_Problem details:_
Copy these lines word for word, from the first line through the line containing "The image size is (768, 499). (51, 243)".

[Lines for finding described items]
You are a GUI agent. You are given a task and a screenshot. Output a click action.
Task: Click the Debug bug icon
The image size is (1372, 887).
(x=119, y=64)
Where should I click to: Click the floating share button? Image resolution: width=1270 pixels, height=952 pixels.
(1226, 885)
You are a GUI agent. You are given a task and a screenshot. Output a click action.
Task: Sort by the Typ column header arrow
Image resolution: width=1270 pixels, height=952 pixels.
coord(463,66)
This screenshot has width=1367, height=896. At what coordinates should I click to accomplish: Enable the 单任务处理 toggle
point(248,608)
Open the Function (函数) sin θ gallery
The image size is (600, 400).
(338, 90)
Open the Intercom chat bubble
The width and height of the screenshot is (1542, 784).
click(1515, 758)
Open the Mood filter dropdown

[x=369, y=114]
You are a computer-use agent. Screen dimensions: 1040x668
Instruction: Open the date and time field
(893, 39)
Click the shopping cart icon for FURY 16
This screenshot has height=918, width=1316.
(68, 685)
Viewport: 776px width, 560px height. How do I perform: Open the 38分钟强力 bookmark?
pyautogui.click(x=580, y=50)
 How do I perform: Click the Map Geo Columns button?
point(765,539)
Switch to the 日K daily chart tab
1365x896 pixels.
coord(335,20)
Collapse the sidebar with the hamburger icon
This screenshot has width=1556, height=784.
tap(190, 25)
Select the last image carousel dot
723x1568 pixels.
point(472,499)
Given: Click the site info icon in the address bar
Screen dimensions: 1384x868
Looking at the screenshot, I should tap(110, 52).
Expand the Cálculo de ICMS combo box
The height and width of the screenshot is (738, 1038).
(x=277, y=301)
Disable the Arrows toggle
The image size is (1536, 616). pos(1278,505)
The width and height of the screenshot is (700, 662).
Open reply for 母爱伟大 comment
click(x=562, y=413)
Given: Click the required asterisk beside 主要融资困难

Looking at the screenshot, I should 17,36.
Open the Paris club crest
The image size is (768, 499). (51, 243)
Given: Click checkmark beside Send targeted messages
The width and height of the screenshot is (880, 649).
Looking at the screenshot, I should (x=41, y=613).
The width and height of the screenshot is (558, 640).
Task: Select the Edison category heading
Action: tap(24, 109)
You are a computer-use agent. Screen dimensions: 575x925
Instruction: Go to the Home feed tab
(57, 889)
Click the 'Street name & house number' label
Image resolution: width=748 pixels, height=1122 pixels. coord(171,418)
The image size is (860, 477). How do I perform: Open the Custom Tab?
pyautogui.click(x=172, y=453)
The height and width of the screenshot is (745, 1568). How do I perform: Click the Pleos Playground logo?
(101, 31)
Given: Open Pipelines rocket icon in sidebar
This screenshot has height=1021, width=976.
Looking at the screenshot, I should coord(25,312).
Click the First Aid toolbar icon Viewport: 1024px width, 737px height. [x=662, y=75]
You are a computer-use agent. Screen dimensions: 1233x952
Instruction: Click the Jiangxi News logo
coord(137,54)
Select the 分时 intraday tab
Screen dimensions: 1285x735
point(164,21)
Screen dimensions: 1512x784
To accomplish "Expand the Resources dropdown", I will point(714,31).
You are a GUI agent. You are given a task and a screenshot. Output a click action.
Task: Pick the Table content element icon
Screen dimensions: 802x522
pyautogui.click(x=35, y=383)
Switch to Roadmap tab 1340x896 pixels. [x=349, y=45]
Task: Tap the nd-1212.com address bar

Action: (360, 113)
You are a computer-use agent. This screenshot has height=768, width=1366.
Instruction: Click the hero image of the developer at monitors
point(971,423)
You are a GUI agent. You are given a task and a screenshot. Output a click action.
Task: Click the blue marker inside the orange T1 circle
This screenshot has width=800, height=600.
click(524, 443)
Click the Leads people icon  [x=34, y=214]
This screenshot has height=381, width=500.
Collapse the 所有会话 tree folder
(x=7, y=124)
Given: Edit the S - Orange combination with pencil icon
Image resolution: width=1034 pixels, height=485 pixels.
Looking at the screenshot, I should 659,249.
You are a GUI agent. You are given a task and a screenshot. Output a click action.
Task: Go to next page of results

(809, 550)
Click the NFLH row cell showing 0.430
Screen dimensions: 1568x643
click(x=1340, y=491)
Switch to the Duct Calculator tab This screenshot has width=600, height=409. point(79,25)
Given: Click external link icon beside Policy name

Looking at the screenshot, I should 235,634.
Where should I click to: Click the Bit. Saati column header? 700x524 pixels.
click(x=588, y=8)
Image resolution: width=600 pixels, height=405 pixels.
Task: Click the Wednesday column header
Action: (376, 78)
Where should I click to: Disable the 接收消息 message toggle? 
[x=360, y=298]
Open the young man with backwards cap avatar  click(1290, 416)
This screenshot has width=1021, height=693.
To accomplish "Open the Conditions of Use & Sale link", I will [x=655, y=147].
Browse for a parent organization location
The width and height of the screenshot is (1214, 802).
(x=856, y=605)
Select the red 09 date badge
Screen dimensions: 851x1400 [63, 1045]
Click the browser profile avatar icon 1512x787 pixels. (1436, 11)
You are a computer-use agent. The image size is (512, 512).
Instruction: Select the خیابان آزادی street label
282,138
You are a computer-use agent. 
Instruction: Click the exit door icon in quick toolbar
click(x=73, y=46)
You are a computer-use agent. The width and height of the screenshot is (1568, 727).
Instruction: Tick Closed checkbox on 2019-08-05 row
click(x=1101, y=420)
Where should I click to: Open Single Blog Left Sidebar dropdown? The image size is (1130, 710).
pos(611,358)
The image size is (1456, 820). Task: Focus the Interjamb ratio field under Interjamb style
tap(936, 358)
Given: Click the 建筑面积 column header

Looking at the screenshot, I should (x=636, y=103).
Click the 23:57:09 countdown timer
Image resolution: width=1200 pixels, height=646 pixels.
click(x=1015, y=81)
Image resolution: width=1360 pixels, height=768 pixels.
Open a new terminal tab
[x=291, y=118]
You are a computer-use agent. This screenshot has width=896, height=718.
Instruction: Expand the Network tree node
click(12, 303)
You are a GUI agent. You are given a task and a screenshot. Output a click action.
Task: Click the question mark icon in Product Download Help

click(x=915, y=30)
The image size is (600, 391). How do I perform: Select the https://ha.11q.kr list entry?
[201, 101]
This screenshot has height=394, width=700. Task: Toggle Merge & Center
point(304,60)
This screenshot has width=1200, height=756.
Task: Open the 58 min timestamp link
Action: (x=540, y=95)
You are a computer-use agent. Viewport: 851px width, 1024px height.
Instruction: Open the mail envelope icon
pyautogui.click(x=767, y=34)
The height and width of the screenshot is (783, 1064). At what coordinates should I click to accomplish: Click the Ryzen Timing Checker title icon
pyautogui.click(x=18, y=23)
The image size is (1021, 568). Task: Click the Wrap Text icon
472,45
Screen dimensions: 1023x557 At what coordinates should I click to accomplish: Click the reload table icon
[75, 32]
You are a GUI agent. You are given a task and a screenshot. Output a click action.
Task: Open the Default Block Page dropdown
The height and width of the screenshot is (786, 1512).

_Complete response:_
You are a GUI agent. You are given a task and a screenshot. Output a click action.
Task: Click the Debug bug icon
The image size is (1372, 887).
(x=119, y=64)
Where should I click to: Click the floating share button? Image resolution: width=1270 pixels, height=952 pixels.
(1226, 885)
You are a GUI agent. You are given a task and a screenshot. Output a click action.
Task: Sort by the Typ column header arrow
Image resolution: width=1270 pixels, height=952 pixels.
coord(463,66)
This screenshot has width=1367, height=896. At what coordinates should I click to accomplish: Enable the 单任务处理 toggle
point(248,608)
Open the Function (函数) sin θ gallery
The image size is (600, 400).
(338, 90)
Open the Intercom chat bubble
The width and height of the screenshot is (1542, 784).
click(1515, 758)
Open the Mood filter dropdown

[x=369, y=114]
You are a computer-use agent. Screen dimensions: 1040x668
Instruction: Open the date and time field
(893, 39)
Click the shopping cart icon for FURY 16
This screenshot has height=918, width=1316.
(68, 685)
Viewport: 776px width, 560px height. How do I perform: Open the 38分钟强力 bookmark?
pyautogui.click(x=580, y=50)
 How do I perform: Click the Map Geo Columns button?
point(765,539)
Switch to the 日K daily chart tab
1365x896 pixels.
coord(335,20)
Collapse the sidebar with the hamburger icon
This screenshot has width=1556, height=784.
tap(190, 25)
Select the last image carousel dot
723x1568 pixels.
point(472,499)
Given: Click the site info icon in the address bar
Screen dimensions: 1384x868
Looking at the screenshot, I should tap(110, 52).
Expand the Cálculo de ICMS combo box
The height and width of the screenshot is (738, 1038).
(x=277, y=301)
Disable the Arrows toggle
The image size is (1536, 616). pos(1278,505)
The width and height of the screenshot is (700, 662).
Open reply for 母爱伟大 comment
click(x=562, y=413)
Given: Click the required asterisk beside 主要融资困难

Looking at the screenshot, I should 17,36.
Open the Paris club crest
The image size is (768, 499). (51, 243)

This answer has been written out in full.